(TASK REQUIREMENTS):
Output the full set of records exactly.

Saved entries
BEGIN
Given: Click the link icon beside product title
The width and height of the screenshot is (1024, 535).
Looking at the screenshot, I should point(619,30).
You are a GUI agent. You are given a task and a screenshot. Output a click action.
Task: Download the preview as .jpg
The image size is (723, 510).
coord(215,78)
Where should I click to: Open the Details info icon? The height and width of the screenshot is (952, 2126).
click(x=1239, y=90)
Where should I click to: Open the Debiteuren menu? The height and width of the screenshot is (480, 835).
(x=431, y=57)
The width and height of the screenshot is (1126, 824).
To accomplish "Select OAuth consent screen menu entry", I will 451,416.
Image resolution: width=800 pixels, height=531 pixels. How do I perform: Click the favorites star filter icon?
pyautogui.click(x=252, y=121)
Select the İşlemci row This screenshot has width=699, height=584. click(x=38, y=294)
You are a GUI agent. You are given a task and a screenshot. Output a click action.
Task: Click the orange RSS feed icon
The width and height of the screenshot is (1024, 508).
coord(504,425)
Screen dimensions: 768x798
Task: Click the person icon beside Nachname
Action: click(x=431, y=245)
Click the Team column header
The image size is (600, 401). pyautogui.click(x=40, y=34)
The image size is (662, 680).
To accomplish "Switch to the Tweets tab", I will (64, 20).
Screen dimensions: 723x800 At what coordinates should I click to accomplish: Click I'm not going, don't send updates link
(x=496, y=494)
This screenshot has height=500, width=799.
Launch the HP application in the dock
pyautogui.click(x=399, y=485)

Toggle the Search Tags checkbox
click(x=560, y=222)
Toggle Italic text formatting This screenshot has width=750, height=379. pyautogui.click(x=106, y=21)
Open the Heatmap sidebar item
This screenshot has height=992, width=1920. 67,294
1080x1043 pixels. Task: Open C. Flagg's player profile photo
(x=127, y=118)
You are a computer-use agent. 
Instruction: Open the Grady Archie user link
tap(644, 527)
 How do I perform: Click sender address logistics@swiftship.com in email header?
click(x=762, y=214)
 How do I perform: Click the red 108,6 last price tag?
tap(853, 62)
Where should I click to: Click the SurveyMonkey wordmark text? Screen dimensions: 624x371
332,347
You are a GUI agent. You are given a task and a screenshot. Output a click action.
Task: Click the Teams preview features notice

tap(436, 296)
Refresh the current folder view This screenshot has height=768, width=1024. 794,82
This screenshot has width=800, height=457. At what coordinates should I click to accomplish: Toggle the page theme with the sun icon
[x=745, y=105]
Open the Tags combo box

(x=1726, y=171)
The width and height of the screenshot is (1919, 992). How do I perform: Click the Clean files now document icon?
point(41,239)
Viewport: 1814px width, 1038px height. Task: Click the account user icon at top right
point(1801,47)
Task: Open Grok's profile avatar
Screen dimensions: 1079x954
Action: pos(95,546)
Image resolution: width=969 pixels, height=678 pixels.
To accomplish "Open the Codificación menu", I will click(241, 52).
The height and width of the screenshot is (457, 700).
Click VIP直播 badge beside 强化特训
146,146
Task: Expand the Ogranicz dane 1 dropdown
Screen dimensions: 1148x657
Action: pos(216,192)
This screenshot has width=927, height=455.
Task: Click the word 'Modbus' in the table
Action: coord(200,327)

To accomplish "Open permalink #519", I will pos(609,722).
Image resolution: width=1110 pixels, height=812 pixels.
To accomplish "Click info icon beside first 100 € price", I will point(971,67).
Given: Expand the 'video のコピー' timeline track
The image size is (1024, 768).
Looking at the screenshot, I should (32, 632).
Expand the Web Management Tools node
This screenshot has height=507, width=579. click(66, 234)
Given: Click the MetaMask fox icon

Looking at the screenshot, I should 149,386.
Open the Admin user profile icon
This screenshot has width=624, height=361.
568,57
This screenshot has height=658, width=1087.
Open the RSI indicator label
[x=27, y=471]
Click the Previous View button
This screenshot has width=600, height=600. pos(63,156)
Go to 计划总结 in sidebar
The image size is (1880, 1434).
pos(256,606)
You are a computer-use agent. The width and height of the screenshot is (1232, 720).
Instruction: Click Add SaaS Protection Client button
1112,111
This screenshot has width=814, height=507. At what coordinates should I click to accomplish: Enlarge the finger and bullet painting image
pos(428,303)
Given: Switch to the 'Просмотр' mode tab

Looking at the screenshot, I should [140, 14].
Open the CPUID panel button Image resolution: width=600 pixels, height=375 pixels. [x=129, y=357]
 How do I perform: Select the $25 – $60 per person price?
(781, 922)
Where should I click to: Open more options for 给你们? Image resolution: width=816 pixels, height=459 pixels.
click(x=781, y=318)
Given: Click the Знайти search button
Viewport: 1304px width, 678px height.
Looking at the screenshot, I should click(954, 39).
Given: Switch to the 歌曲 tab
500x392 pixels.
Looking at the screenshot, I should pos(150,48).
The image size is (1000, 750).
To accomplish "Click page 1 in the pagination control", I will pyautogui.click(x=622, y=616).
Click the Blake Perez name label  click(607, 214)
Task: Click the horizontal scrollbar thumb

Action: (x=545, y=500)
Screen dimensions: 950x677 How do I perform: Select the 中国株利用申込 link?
END
(SOLUTION TO THIS PROBLEM):
Given: Click the link icon beside product title
The width and height of the screenshot is (1024, 535).
Looking at the screenshot, I should point(619,30).
You are a GUI agent. You are given a task and a screenshot. Output a click action.
Task: Download the preview as .jpg
The image size is (723, 510).
coord(215,78)
Where should I click to: Open the Details info icon? The height and width of the screenshot is (952, 2126).
click(x=1239, y=90)
Where should I click to: Open the Debiteuren menu? The height and width of the screenshot is (480, 835).
(x=431, y=57)
The width and height of the screenshot is (1126, 824).
To accomplish "Select OAuth consent screen menu entry", I will 451,416.
Image resolution: width=800 pixels, height=531 pixels. How do I perform: Click the favorites star filter icon?
pyautogui.click(x=252, y=121)
Select the İşlemci row This screenshot has width=699, height=584. click(x=38, y=294)
You are a GUI agent. You are given a task and a screenshot. Output a click action.
Task: Click the orange RSS feed icon
The width and height of the screenshot is (1024, 508).
coord(504,425)
Screen dimensions: 768x798
Task: Click the person icon beside Nachname
Action: click(x=431, y=245)
Click the Team column header
The image size is (600, 401). pyautogui.click(x=40, y=34)
The image size is (662, 680).
To accomplish "Switch to the Tweets tab", I will (64, 20).
Screen dimensions: 723x800 At what coordinates should I click to accomplish: Click I'm not going, don't send updates link
(x=496, y=494)
This screenshot has height=500, width=799.
Launch the HP application in the dock
pyautogui.click(x=399, y=485)

Toggle the Search Tags checkbox
click(x=560, y=222)
Toggle Italic text formatting This screenshot has width=750, height=379. pyautogui.click(x=106, y=21)
Open the Heatmap sidebar item
This screenshot has height=992, width=1920. 67,294
1080x1043 pixels. Task: Open C. Flagg's player profile photo
(x=127, y=118)
You are a computer-use agent. 
Instruction: Open the Grady Archie user link
tap(644, 527)
 How do I perform: Click sender address logistics@swiftship.com in email header?
click(x=762, y=214)
 How do I perform: Click the red 108,6 last price tag?
tap(853, 62)
Where should I click to: Click the SurveyMonkey wordmark text? Screen dimensions: 624x371
332,347
You are a GUI agent. You are given a task and a screenshot. Output a click action.
Task: Click the Teams preview features notice

tap(436, 296)
Refresh the current folder view This screenshot has height=768, width=1024. 794,82
This screenshot has width=800, height=457. At what coordinates should I click to accomplish: Toggle the page theme with the sun icon
[x=745, y=105]
Open the Tags combo box

(x=1726, y=171)
The width and height of the screenshot is (1919, 992). How do I perform: Click the Clean files now document icon?
point(41,239)
Viewport: 1814px width, 1038px height. Task: Click the account user icon at top right
point(1801,47)
Task: Open Grok's profile avatar
Screen dimensions: 1079x954
Action: pos(95,546)
Image resolution: width=969 pixels, height=678 pixels.
To accomplish "Open the Codificación menu", I will click(241, 52).
The height and width of the screenshot is (457, 700).
Click VIP直播 badge beside 强化特训
146,146
Task: Expand the Ogranicz dane 1 dropdown
Screen dimensions: 1148x657
Action: pos(216,192)
This screenshot has width=927, height=455.
Task: Click the word 'Modbus' in the table
Action: coord(200,327)

To accomplish "Open permalink #519", I will pos(609,722).
Image resolution: width=1110 pixels, height=812 pixels.
To accomplish "Click info icon beside first 100 € price", I will point(971,67).
Given: Expand the 'video のコピー' timeline track
The image size is (1024, 768).
Looking at the screenshot, I should (32, 632).
Expand the Web Management Tools node
This screenshot has height=507, width=579. click(66, 234)
Given: Click the MetaMask fox icon

Looking at the screenshot, I should 149,386.
Open the Admin user profile icon
This screenshot has width=624, height=361.
568,57
This screenshot has height=658, width=1087.
Open the RSI indicator label
[x=27, y=471]
Click the Previous View button
This screenshot has width=600, height=600. pos(63,156)
Go to 计划总结 in sidebar
The image size is (1880, 1434).
pos(256,606)
You are a computer-use agent. The width and height of the screenshot is (1232, 720).
Instruction: Click Add SaaS Protection Client button
1112,111
This screenshot has width=814, height=507. At what coordinates should I click to accomplish: Enlarge the finger and bullet painting image
pos(428,303)
Given: Switch to the 'Просмотр' mode tab

Looking at the screenshot, I should [140, 14].
Open the CPUID panel button Image resolution: width=600 pixels, height=375 pixels. [x=129, y=357]
 How do I perform: Select the $25 – $60 per person price?
(781, 922)
Where should I click to: Open more options for 给你们? Image resolution: width=816 pixels, height=459 pixels.
click(x=781, y=318)
Given: Click the Знайти search button
Viewport: 1304px width, 678px height.
Looking at the screenshot, I should click(954, 39).
Given: Switch to the 歌曲 tab
500x392 pixels.
Looking at the screenshot, I should pos(150,48).
The image size is (1000, 750).
To accomplish "Click page 1 in the pagination control", I will pyautogui.click(x=622, y=616).
Click the Blake Perez name label  click(607, 214)
Task: Click the horizontal scrollbar thumb

Action: (x=545, y=500)
Screen dimensions: 950x677 How do I perform: Select the 中国株利用申込 link?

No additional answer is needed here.